• [TASK PROMPT]
Please copy out the listing below word for word, leaving nothing out.

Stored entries
______________________________

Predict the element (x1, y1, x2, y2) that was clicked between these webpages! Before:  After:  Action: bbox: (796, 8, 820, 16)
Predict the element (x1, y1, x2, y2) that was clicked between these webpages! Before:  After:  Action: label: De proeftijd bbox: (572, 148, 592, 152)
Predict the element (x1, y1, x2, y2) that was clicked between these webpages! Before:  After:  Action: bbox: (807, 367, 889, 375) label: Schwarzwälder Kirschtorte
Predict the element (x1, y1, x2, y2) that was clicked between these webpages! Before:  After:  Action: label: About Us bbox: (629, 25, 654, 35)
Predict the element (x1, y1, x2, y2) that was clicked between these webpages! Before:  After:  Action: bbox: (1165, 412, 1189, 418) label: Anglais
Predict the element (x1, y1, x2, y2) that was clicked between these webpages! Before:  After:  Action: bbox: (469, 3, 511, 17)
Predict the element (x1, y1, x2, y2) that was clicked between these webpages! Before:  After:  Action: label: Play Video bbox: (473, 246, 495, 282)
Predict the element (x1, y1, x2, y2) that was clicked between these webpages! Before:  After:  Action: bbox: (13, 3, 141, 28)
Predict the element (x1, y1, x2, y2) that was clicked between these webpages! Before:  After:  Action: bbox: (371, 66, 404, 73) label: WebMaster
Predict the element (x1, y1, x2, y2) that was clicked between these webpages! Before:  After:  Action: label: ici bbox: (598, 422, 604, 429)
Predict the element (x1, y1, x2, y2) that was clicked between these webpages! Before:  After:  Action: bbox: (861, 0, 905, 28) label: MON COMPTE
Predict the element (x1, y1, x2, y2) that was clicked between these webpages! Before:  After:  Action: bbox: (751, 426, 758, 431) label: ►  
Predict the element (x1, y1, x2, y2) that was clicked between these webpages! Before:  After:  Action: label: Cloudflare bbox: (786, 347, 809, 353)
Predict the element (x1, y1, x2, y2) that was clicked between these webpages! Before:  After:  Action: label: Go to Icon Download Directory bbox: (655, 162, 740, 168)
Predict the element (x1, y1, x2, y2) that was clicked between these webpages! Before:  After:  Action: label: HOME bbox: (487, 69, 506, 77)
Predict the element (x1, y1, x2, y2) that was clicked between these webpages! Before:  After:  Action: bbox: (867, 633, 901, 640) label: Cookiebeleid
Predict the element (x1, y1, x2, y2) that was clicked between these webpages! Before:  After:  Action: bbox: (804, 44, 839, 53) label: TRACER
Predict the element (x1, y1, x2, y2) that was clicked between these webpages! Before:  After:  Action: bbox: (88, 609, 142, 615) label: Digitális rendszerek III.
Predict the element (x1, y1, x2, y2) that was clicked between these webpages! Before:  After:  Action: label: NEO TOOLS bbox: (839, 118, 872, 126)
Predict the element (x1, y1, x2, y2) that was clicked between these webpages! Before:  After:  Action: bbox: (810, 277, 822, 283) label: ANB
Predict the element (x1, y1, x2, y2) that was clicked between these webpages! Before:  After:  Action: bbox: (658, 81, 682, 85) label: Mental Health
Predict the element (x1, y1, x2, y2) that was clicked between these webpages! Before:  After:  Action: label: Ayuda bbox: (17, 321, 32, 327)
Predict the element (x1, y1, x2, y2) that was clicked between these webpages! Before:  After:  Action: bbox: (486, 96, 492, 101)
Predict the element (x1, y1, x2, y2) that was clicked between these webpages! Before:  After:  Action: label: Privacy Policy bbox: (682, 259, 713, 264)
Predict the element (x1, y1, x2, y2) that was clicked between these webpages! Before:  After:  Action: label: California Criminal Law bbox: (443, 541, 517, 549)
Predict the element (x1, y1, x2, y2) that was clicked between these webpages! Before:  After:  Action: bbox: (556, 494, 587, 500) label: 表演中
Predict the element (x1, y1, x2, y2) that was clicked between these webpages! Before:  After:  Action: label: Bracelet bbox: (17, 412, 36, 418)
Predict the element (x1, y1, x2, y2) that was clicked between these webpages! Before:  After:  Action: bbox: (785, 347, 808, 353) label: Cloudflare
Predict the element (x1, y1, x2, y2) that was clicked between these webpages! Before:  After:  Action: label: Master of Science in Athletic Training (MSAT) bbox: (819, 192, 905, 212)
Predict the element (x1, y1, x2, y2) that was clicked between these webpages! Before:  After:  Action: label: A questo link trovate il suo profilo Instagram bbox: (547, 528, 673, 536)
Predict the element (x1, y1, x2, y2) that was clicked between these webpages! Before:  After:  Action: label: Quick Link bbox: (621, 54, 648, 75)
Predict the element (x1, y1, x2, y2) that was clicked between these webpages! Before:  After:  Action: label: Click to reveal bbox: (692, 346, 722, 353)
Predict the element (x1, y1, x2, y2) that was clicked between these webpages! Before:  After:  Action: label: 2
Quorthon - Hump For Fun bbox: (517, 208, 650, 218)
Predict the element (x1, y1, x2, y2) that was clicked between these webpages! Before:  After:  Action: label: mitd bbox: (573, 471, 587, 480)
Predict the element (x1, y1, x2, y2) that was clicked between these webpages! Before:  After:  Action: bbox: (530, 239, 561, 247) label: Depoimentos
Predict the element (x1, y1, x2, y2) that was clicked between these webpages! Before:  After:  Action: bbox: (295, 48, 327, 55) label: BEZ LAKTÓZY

______________________________

• [RESPONSE BELOW]
Predict the element (x1, y1, x2, y2) that was clicked between these webpages! Before:  After:  Action: bbox: (796, 8, 820, 16)
Predict the element (x1, y1, x2, y2) that was clicked between these webpages! Before:  After:  Action: label: De proeftijd bbox: (572, 148, 592, 152)
Predict the element (x1, y1, x2, y2) that was clicked between these webpages! Before:  After:  Action: bbox: (807, 367, 889, 375) label: Schwarzwälder Kirschtorte
Predict the element (x1, y1, x2, y2) that was clicked between these webpages! Before:  After:  Action: label: About Us bbox: (629, 25, 654, 35)
Predict the element (x1, y1, x2, y2) that was clicked between these webpages! Before:  After:  Action: bbox: (1165, 412, 1189, 418) label: Anglais
Predict the element (x1, y1, x2, y2) that was clicked between these webpages! Before:  After:  Action: bbox: (469, 3, 511, 17)
Predict the element (x1, y1, x2, y2) that was clicked between these webpages! Before:  After:  Action: label: Play Video bbox: (473, 246, 495, 282)
Predict the element (x1, y1, x2, y2) that was clicked between these webpages! Before:  After:  Action: bbox: (13, 3, 141, 28)
Predict the element (x1, y1, x2, y2) that was clicked between these webpages! Before:  After:  Action: bbox: (371, 66, 404, 73) label: WebMaster
Predict the element (x1, y1, x2, y2) that was clicked between these webpages! Before:  After:  Action: label: ici bbox: (598, 422, 604, 429)
Predict the element (x1, y1, x2, y2) that was clicked between these webpages! Before:  After:  Action: bbox: (861, 0, 905, 28) label: MON COMPTE
Predict the element (x1, y1, x2, y2) that was clicked between these webpages! Before:  After:  Action: bbox: (751, 426, 758, 431) label: ►  
Predict the element (x1, y1, x2, y2) that was clicked between these webpages! Before:  After:  Action: label: Cloudflare bbox: (786, 347, 809, 353)
Predict the element (x1, y1, x2, y2) that was clicked between these webpages! Before:  After:  Action: label: Go to Icon Download Directory bbox: (655, 162, 740, 168)
Predict the element (x1, y1, x2, y2) that was clicked between these webpages! Before:  After:  Action: label: HOME bbox: (487, 69, 506, 77)
Predict the element (x1, y1, x2, y2) that was clicked between these webpages! Before:  After:  Action: bbox: (867, 633, 901, 640) label: Cookiebeleid
Predict the element (x1, y1, x2, y2) that was clicked between these webpages! Before:  After:  Action: bbox: (804, 44, 839, 53) label: TRACER
Predict the element (x1, y1, x2, y2) that was clicked between these webpages! Before:  After:  Action: bbox: (88, 609, 142, 615) label: Digitális rendszerek III.
Predict the element (x1, y1, x2, y2) that was clicked between these webpages! Before:  After:  Action: label: NEO TOOLS bbox: (839, 118, 872, 126)
Predict the element (x1, y1, x2, y2) that was clicked between these webpages! Before:  After:  Action: bbox: (810, 277, 822, 283) label: ANB
Predict the element (x1, y1, x2, y2) that was clicked between these webpages! Before:  After:  Action: bbox: (658, 81, 682, 85) label: Mental Health
Predict the element (x1, y1, x2, y2) that was clicked between these webpages! Before:  After:  Action: label: Ayuda bbox: (17, 321, 32, 327)
Predict the element (x1, y1, x2, y2) that was clicked between these webpages! Before:  After:  Action: bbox: (486, 96, 492, 101)
Predict the element (x1, y1, x2, y2) that was clicked between these webpages! Before:  After:  Action: label: Privacy Policy bbox: (682, 259, 713, 264)
Predict the element (x1, y1, x2, y2) that was clicked between these webpages! Before:  After:  Action: label: California Criminal Law bbox: (443, 541, 517, 549)
Predict the element (x1, y1, x2, y2) that was clicked between these webpages! Before:  After:  Action: bbox: (556, 494, 587, 500) label: 表演中
Predict the element (x1, y1, x2, y2) that was clicked between these webpages! Before:  After:  Action: label: Bracelet bbox: (17, 412, 36, 418)
Predict the element (x1, y1, x2, y2) that was clicked between these webpages! Before:  After:  Action: bbox: (785, 347, 808, 353) label: Cloudflare
Predict the element (x1, y1, x2, y2) that was clicked between these webpages! Before:  After:  Action: label: Master of Science in Athletic Training (MSAT) bbox: (819, 192, 905, 212)
Predict the element (x1, y1, x2, y2) that was clicked between these webpages! Before:  After:  Action: label: A questo link trovate il suo profilo Instagram bbox: (547, 528, 673, 536)
Predict the element (x1, y1, x2, y2) that was clicked between these webpages! Before:  After:  Action: label: Quick Link bbox: (621, 54, 648, 75)
Predict the element (x1, y1, x2, y2) that was clicked between these webpages! Before:  After:  Action: label: Click to reveal bbox: (692, 346, 722, 353)
Predict the element (x1, y1, x2, y2) that was clicked between these webpages! Before:  After:  Action: label: 2
Quorthon - Hump For Fun bbox: (517, 208, 650, 218)
Predict the element (x1, y1, x2, y2) that was clicked between these webpages! Before:  After:  Action: label: mitd bbox: (573, 471, 587, 480)
Predict the element (x1, y1, x2, y2) that was clicked between these webpages! Before:  After:  Action: bbox: (530, 239, 561, 247) label: Depoimentos
Predict the element (x1, y1, x2, y2) that was clicked between these webpages! Before:  After:  Action: bbox: (295, 48, 327, 55) label: BEZ LAKTÓZY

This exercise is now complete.